╭─ Input data
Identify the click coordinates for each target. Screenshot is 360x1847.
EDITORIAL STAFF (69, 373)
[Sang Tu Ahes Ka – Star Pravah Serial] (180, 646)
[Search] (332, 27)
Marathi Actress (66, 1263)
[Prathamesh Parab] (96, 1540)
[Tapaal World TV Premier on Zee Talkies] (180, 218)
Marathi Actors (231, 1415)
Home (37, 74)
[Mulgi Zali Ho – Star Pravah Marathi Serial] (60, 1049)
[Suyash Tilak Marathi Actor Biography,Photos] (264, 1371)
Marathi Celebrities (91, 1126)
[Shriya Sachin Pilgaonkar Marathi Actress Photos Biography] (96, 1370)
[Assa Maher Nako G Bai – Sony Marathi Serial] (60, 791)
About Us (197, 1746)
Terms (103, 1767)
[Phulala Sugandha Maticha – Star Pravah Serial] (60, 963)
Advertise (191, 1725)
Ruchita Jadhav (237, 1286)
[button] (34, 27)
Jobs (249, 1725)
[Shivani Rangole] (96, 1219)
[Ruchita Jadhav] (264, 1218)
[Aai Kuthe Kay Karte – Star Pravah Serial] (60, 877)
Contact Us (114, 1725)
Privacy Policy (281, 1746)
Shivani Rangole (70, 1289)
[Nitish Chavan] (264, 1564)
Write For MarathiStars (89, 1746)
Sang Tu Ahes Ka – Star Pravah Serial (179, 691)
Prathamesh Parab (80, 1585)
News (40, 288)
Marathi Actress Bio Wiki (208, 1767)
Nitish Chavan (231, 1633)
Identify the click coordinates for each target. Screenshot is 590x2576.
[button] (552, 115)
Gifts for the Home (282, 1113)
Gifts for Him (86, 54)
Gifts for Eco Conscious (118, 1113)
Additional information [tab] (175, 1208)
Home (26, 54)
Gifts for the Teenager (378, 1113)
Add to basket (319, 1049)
╰─
Exercise description: Your output should be an exact copy of the lines from the one containing "News (40, 288)" through the last line of the data above.

Answer to this task:
News (40, 288)
Marathi Actress Bio Wiki (208, 1767)
Nitish Chavan (231, 1633)
Identify the click coordinates for each target. Screenshot is 590x2576.
[button] (552, 115)
Gifts for the Home (282, 1113)
Gifts for Him (86, 54)
Gifts for Eco Conscious (118, 1113)
Additional information [tab] (175, 1208)
Home (26, 54)
Gifts for the Teenager (378, 1113)
Add to basket (319, 1049)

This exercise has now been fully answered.